Once you have read the records, write them out again exactly.

━━━━━ GIVEN RECORDS ━━━━━

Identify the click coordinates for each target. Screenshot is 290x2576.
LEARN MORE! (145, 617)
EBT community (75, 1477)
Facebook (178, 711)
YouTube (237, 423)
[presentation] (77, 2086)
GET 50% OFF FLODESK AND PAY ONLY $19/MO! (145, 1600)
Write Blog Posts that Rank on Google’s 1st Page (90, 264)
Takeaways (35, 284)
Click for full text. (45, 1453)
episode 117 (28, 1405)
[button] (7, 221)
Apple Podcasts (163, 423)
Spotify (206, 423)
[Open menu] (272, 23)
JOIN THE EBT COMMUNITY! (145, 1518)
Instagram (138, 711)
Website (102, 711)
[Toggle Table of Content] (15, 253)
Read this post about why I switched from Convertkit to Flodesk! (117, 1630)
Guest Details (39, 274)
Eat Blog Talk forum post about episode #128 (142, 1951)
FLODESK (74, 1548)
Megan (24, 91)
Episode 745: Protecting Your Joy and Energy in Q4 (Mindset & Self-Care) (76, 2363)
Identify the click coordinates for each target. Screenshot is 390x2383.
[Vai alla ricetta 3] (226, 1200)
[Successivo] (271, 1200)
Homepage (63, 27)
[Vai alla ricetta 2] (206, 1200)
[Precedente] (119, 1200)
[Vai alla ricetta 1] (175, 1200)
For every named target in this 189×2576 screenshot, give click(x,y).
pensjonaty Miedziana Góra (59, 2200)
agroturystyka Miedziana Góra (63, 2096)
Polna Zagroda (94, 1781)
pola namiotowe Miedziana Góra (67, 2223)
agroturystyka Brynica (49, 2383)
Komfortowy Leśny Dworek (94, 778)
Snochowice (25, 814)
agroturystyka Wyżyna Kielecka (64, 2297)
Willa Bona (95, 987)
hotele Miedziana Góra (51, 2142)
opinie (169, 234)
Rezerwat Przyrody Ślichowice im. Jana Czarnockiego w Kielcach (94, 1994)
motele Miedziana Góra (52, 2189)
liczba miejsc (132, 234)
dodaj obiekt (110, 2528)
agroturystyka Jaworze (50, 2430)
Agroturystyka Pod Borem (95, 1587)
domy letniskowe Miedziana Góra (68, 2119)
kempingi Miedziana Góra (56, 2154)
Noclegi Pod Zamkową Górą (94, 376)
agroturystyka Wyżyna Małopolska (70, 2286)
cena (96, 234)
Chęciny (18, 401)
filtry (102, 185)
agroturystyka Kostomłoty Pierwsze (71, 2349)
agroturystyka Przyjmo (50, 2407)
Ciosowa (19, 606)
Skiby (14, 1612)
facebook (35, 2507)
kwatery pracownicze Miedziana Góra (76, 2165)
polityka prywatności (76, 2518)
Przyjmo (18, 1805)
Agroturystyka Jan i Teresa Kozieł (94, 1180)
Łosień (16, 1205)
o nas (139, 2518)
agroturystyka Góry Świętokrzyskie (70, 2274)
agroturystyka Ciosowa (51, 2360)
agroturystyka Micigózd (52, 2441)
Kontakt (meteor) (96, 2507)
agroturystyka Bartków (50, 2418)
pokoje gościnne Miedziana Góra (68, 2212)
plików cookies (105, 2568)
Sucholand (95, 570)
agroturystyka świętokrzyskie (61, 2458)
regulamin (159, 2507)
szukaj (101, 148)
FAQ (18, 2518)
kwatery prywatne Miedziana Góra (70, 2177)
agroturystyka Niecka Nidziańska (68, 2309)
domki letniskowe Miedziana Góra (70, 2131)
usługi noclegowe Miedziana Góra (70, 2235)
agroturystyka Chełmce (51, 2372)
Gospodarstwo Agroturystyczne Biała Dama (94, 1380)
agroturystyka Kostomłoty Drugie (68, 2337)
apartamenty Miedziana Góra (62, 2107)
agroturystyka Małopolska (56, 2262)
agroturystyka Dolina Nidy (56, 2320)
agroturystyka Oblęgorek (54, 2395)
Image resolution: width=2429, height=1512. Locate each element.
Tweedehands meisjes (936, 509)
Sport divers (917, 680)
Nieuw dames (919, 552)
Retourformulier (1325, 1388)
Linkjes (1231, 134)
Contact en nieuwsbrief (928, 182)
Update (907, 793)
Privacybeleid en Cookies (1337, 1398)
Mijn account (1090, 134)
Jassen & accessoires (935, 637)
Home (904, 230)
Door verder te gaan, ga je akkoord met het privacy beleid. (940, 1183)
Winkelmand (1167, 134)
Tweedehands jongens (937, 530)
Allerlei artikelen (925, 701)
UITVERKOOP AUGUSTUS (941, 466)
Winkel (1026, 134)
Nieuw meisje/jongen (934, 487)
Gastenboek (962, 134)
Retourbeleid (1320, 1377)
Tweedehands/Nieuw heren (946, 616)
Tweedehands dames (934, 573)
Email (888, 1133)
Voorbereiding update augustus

━━━━━

** RESPONSE TO THE TASK **
Identify the click coordinates for each target. Screenshot is 290x2576.
LEARN MORE! (145, 617)
EBT community (75, 1477)
Facebook (178, 711)
YouTube (237, 423)
[presentation] (77, 2086)
GET 50% OFF FLODESK AND PAY ONLY $19/MO! (145, 1600)
Write Blog Posts that Rank on Google’s 1st Page (90, 264)
Takeaways (35, 284)
Click for full text. (45, 1453)
episode 117 (28, 1405)
[button] (7, 221)
Apple Podcasts (163, 423)
Spotify (206, 423)
[Open menu] (272, 23)
JOIN THE EBT COMMUNITY! (145, 1518)
Instagram (138, 711)
Website (102, 711)
[Toggle Table of Content] (15, 253)
Read this post about why I switched from Convertkit to Flodesk! (117, 1630)
Guest Details (39, 274)
Eat Blog Talk forum post about episode #128 (142, 1951)
FLODESK (74, 1548)
Megan (24, 91)
Episode 745: Protecting Your Joy and Energy in Q4 (Mindset & Self-Care) (76, 2363)
Identify the click coordinates for each target. Screenshot is 390x2383.
[Vai alla ricetta 3] (226, 1200)
[Successivo] (271, 1200)
Homepage (63, 27)
[Vai alla ricetta 2] (206, 1200)
[Precedente] (119, 1200)
[Vai alla ricetta 1] (175, 1200)
For every named target in this 189×2576 screenshot, give click(x,y).
pensjonaty Miedziana Góra (59, 2200)
agroturystyka Miedziana Góra (63, 2096)
Polna Zagroda (94, 1781)
pola namiotowe Miedziana Góra (67, 2223)
agroturystyka Brynica (49, 2383)
Komfortowy Leśny Dworek (94, 778)
Snochowice (25, 814)
agroturystyka Wyżyna Kielecka (64, 2297)
Willa Bona (95, 987)
hotele Miedziana Góra (51, 2142)
opinie (169, 234)
Rezerwat Przyrody Ślichowice im. Jana Czarnockiego w Kielcach (94, 1994)
motele Miedziana Góra (52, 2189)
liczba miejsc (132, 234)
dodaj obiekt (110, 2528)
agroturystyka Jaworze (50, 2430)
Agroturystyka Pod Borem (95, 1587)
domy letniskowe Miedziana Góra (68, 2119)
kempingi Miedziana Góra (56, 2154)
Noclegi Pod Zamkową Górą (94, 376)
agroturystyka Wyżyna Małopolska (70, 2286)
cena (96, 234)
Chęciny (18, 401)
filtry (102, 185)
agroturystyka Kostomłoty Pierwsze (71, 2349)
agroturystyka Przyjmo (50, 2407)
Ciosowa (19, 606)
Skiby (14, 1612)
facebook (35, 2507)
kwatery pracownicze Miedziana Góra (76, 2165)
polityka prywatności (76, 2518)
Przyjmo (18, 1805)
Agroturystyka Jan i Teresa Kozieł (94, 1180)
Łosień (16, 1205)
o nas (139, 2518)
agroturystyka Góry Świętokrzyskie (70, 2274)
agroturystyka Ciosowa (51, 2360)
agroturystyka Micigózd (52, 2441)
Kontakt (meteor) (96, 2507)
agroturystyka Bartków (50, 2418)
pokoje gościnne Miedziana Góra (68, 2212)
plików cookies (105, 2568)
Sucholand (95, 570)
agroturystyka świętokrzyskie (61, 2458)
regulamin (159, 2507)
szukaj (101, 148)
FAQ (18, 2518)
kwatery prywatne Miedziana Góra (70, 2177)
agroturystyka Niecka Nidziańska (68, 2309)
domki letniskowe Miedziana Góra (70, 2131)
usługi noclegowe Miedziana Góra (70, 2235)
agroturystyka Chełmce (51, 2372)
Gospodarstwo Agroturystyczne Biała Dama (94, 1380)
agroturystyka Kostomłoty Drugie (68, 2337)
apartamenty Miedziana Góra (62, 2107)
agroturystyka Małopolska (56, 2262)
agroturystyka Dolina Nidy (56, 2320)
agroturystyka Oblęgorek (54, 2395)
Image resolution: width=2429, height=1512. Locate each element.
Tweedehands meisjes (936, 509)
Sport divers (917, 680)
Nieuw dames (919, 552)
Retourformulier (1325, 1388)
Linkjes (1231, 134)
Contact en nieuwsbrief (928, 182)
Update (907, 793)
Privacybeleid en Cookies (1337, 1398)
Mijn account (1090, 134)
Jassen & accessoires (935, 637)
Home (904, 230)
Door verder te gaan, ga je akkoord met het privacy beleid. (940, 1183)
Winkelmand (1167, 134)
Tweedehands jongens (937, 530)
Allerlei artikelen (925, 701)
UITVERKOOP AUGUSTUS (941, 466)
Winkel (1026, 134)
Nieuw meisje/jongen (934, 487)
Gastenboek (962, 134)
Retourbeleid (1320, 1377)
Tweedehands/Nieuw heren (946, 616)
Tweedehands dames (934, 573)
Email (888, 1133)
Voorbereiding update augustus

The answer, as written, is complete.